• [PROBLEM STATEMENT]: According to the roundtable notes on CFO value creation, what must the CFO develop for any new LOBs?

• [SOURCE TEXT]:

========================

Group Discussion Question:In your role as CFO, where do you see the greatest opportunities to create shareholder/stakeholder value in your company/firm and/or industry?
Summarized Notes from the Roundtables:
The internal culture of an organization is a to-down driver. The CFO must create, enhance, and lead the corporate culture.
The CFO must establish metrics/reporting structure and ensure adherence, in order to drive corporate performance and enterprise value.
If the co. is involved in acquisition/divestiture process, there is some information that must be subject to caveat emptor = some information is only captured through self-discovery and the CFO must play a role in this process.
The CFO must capture, accumulate, dissect and apply critical market and/or competitor data that can be used to drive enterprise value.
The CFO must develop the ‘plan of entry’ for any new LOBs, with responsibility coordinating resource allocation, financial forecasts, and capital investment schedules.
The CFO must as ‘leveler’ to the CEO’s passion, vision, emotion, and potential for volatility. - EG - Barry Diller -Ego-Driven CEO.

========================

• [DATASET EXCERPT]:
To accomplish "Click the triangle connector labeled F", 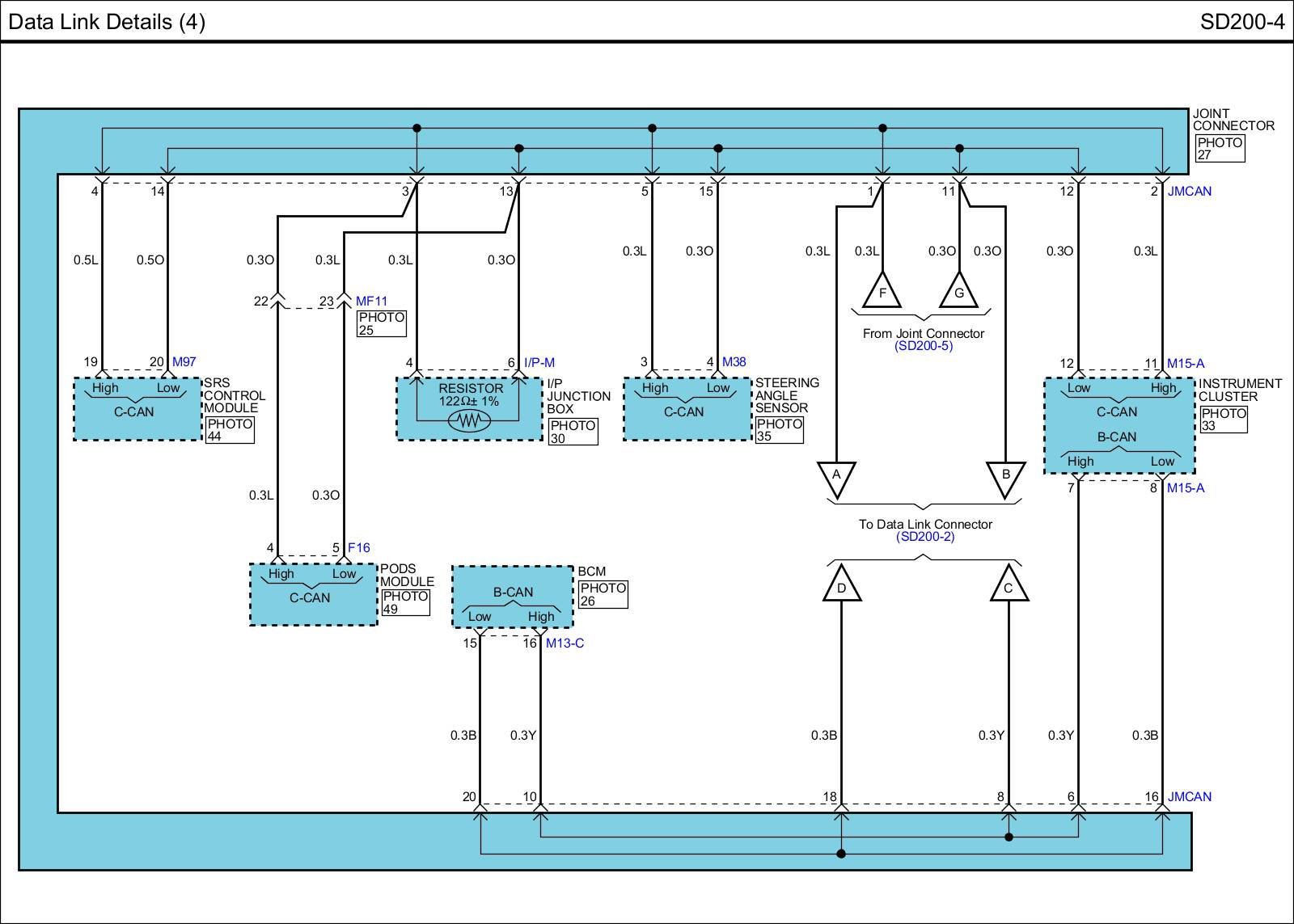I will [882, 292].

========================

• [WRITTEN REPLY]: The ‘plan of entry’.